Retype the material below line for line, with no changes.

§ Data for the task:
* START *

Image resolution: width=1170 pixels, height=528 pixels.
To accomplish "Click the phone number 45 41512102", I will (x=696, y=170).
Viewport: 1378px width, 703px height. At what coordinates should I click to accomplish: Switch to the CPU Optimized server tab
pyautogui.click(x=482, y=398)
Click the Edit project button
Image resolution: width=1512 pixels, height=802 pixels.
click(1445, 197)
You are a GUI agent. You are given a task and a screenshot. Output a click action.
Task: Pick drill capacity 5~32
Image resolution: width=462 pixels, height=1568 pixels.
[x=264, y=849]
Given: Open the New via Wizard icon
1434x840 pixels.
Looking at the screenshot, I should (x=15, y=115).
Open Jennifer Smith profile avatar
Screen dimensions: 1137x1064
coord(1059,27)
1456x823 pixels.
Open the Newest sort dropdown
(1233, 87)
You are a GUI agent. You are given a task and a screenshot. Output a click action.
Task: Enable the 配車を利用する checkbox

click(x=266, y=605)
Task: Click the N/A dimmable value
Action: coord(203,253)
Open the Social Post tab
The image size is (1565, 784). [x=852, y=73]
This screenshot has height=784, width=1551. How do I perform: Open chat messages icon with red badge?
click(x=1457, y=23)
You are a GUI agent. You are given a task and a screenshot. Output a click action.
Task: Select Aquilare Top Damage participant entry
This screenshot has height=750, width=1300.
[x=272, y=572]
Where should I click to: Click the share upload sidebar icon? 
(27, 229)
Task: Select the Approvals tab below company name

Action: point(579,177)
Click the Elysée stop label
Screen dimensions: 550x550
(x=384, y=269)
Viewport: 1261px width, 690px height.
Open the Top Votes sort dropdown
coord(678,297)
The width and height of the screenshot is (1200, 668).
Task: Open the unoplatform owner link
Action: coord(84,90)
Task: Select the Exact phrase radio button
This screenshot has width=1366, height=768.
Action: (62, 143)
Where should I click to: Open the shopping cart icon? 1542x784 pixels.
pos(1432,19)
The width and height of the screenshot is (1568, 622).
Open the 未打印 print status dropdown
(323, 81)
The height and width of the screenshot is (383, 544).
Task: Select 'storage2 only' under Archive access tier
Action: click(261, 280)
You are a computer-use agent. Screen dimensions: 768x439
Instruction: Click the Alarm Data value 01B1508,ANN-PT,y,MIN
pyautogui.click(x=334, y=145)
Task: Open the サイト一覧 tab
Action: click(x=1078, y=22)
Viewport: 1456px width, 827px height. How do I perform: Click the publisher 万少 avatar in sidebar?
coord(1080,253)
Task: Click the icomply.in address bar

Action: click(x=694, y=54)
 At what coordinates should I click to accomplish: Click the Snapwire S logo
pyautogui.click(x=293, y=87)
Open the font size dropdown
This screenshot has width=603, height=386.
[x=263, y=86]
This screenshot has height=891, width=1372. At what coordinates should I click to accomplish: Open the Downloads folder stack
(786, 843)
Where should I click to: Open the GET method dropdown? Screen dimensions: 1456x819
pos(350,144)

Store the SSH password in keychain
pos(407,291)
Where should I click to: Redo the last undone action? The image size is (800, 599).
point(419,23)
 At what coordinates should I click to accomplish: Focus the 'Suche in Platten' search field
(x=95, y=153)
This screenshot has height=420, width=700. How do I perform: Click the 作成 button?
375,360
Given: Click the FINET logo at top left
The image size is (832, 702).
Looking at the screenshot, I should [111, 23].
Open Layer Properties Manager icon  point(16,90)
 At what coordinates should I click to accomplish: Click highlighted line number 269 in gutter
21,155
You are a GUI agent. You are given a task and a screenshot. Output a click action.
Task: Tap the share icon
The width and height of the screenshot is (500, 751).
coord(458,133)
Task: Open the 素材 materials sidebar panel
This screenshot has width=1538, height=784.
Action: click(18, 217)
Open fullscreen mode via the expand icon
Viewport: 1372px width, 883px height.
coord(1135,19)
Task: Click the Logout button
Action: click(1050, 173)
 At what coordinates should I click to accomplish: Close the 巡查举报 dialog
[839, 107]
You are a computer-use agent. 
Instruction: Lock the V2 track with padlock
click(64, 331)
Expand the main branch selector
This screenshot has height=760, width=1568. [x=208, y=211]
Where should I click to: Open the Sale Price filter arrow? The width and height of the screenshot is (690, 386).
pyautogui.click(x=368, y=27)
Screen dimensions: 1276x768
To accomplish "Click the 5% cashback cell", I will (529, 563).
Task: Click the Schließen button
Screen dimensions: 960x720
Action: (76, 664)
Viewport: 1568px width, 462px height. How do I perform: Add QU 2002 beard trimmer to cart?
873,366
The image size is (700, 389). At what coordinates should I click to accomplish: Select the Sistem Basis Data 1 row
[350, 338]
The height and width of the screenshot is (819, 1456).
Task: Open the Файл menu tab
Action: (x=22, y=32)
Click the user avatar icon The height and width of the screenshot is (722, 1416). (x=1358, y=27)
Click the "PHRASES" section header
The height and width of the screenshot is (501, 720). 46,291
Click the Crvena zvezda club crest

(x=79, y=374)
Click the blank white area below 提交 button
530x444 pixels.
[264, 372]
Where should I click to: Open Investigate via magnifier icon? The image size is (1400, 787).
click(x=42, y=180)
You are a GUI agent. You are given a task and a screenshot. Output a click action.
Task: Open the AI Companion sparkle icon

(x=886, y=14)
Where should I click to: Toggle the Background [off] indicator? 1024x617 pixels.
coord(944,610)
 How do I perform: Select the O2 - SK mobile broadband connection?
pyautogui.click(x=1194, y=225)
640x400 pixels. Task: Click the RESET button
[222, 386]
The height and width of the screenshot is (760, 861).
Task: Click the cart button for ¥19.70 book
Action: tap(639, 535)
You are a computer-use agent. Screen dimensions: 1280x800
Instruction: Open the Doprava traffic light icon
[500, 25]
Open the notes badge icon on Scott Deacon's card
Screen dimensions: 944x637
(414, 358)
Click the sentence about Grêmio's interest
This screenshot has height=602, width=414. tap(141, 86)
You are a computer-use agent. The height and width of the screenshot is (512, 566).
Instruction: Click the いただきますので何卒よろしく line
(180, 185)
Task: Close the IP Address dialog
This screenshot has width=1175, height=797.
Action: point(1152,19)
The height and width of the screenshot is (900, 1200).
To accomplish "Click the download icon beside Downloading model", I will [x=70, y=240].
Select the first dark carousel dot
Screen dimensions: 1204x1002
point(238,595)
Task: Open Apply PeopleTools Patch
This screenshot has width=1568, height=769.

* END *

§ Complete response:
Image resolution: width=1170 pixels, height=528 pixels.
To accomplish "Click the phone number 45 41512102", I will (x=696, y=170).
Viewport: 1378px width, 703px height. At what coordinates should I click to accomplish: Switch to the CPU Optimized server tab
pyautogui.click(x=482, y=398)
Click the Edit project button
Image resolution: width=1512 pixels, height=802 pixels.
click(1445, 197)
You are a GUI agent. You are given a task and a screenshot. Output a click action.
Task: Pick drill capacity 5~32
Image resolution: width=462 pixels, height=1568 pixels.
[x=264, y=849]
Given: Open the New via Wizard icon
1434x840 pixels.
Looking at the screenshot, I should (x=15, y=115).
Open Jennifer Smith profile avatar
Screen dimensions: 1137x1064
coord(1059,27)
1456x823 pixels.
Open the Newest sort dropdown
(1233, 87)
You are a GUI agent. You are given a task and a screenshot. Output a click action.
Task: Enable the 配車を利用する checkbox

click(x=266, y=605)
Task: Click the N/A dimmable value
Action: coord(203,253)
Open the Social Post tab
The image size is (1565, 784). [x=852, y=73]
This screenshot has height=784, width=1551. How do I perform: Open chat messages icon with red badge?
click(x=1457, y=23)
You are a GUI agent. You are given a task and a screenshot. Output a click action.
Task: Select Aquilare Top Damage participant entry
This screenshot has height=750, width=1300.
[x=272, y=572]
Where should I click to: Click the share upload sidebar icon? 
(27, 229)
Task: Select the Approvals tab below company name

Action: point(579,177)
Click the Elysée stop label
Screen dimensions: 550x550
(x=384, y=269)
Viewport: 1261px width, 690px height.
Open the Top Votes sort dropdown
coord(678,297)
The width and height of the screenshot is (1200, 668).
Task: Open the unoplatform owner link
Action: coord(84,90)
Task: Select the Exact phrase radio button
This screenshot has width=1366, height=768.
Action: (62, 143)
Where should I click to: Open the shopping cart icon? 1542x784 pixels.
pos(1432,19)
The width and height of the screenshot is (1568, 622).
Open the 未打印 print status dropdown
(323, 81)
The height and width of the screenshot is (383, 544).
Task: Select 'storage2 only' under Archive access tier
Action: click(261, 280)
You are a computer-use agent. Screen dimensions: 768x439
Instruction: Click the Alarm Data value 01B1508,ANN-PT,y,MIN
pyautogui.click(x=334, y=145)
Task: Open the サイト一覧 tab
Action: click(x=1078, y=22)
Viewport: 1456px width, 827px height. How do I perform: Click the publisher 万少 avatar in sidebar?
coord(1080,253)
Task: Click the icomply.in address bar

Action: click(x=694, y=54)
 At what coordinates should I click to accomplish: Click the Snapwire S logo
pyautogui.click(x=293, y=87)
Open the font size dropdown
This screenshot has width=603, height=386.
[x=263, y=86]
This screenshot has height=891, width=1372. At what coordinates should I click to accomplish: Open the Downloads folder stack
(786, 843)
Where should I click to: Open the GET method dropdown? Screen dimensions: 1456x819
pos(350,144)

Store the SSH password in keychain
pos(407,291)
Where should I click to: Redo the last undone action? The image size is (800, 599).
point(419,23)
 At what coordinates should I click to accomplish: Focus the 'Suche in Platten' search field
(x=95, y=153)
This screenshot has height=420, width=700. How do I perform: Click the 作成 button?
375,360
Given: Click the FINET logo at top left
The image size is (832, 702).
Looking at the screenshot, I should [111, 23].
Open Layer Properties Manager icon  point(16,90)
 At what coordinates should I click to accomplish: Click highlighted line number 269 in gutter
21,155
You are a GUI agent. You are given a task and a screenshot. Output a click action.
Task: Tap the share icon
The width and height of the screenshot is (500, 751).
coord(458,133)
Task: Open the 素材 materials sidebar panel
This screenshot has width=1538, height=784.
Action: click(18, 217)
Open fullscreen mode via the expand icon
Viewport: 1372px width, 883px height.
coord(1135,19)
Task: Click the Logout button
Action: click(1050, 173)
 At what coordinates should I click to accomplish: Close the 巡查举报 dialog
[839, 107]
You are a computer-use agent. 
Instruction: Lock the V2 track with padlock
click(64, 331)
Expand the main branch selector
This screenshot has height=760, width=1568. [x=208, y=211]
Where should I click to: Open the Sale Price filter arrow? The width and height of the screenshot is (690, 386).
pyautogui.click(x=368, y=27)
Screen dimensions: 1276x768
To accomplish "Click the 5% cashback cell", I will (529, 563).
Task: Click the Schließen button
Screen dimensions: 960x720
Action: (76, 664)
Viewport: 1568px width, 462px height. How do I perform: Add QU 2002 beard trimmer to cart?
873,366
The image size is (700, 389). At what coordinates should I click to accomplish: Select the Sistem Basis Data 1 row
[350, 338]
The height and width of the screenshot is (819, 1456).
Task: Open the Файл menu tab
Action: (x=22, y=32)
Click the user avatar icon The height and width of the screenshot is (722, 1416). (x=1358, y=27)
Click the "PHRASES" section header
The height and width of the screenshot is (501, 720). 46,291
Click the Crvena zvezda club crest

(x=79, y=374)
Click the blank white area below 提交 button
530x444 pixels.
[264, 372]
Where should I click to: Open Investigate via magnifier icon? The image size is (1400, 787).
click(x=42, y=180)
You are a GUI agent. You are given a task and a screenshot. Output a click action.
Task: Open the AI Companion sparkle icon

(x=886, y=14)
Where should I click to: Toggle the Background [off] indicator? 1024x617 pixels.
coord(944,610)
 How do I perform: Select the O2 - SK mobile broadband connection?
pyautogui.click(x=1194, y=225)
640x400 pixels. Task: Click the RESET button
[222, 386]
The height and width of the screenshot is (760, 861).
Task: Click the cart button for ¥19.70 book
Action: tap(639, 535)
You are a computer-use agent. Screen dimensions: 1280x800
Instruction: Open the Doprava traffic light icon
[500, 25]
Open the notes badge icon on Scott Deacon's card
Screen dimensions: 944x637
(414, 358)
Click the sentence about Grêmio's interest
This screenshot has height=602, width=414. tap(141, 86)
You are a computer-use agent. The height and width of the screenshot is (512, 566).
Instruction: Click the いただきますので何卒よろしく line
(180, 185)
Task: Close the IP Address dialog
This screenshot has width=1175, height=797.
Action: point(1152,19)
The height and width of the screenshot is (900, 1200).
To accomplish "Click the download icon beside Downloading model", I will [x=70, y=240].
Select the first dark carousel dot
Screen dimensions: 1204x1002
point(238,595)
Task: Open Apply PeopleTools Patch
This screenshot has width=1568, height=769.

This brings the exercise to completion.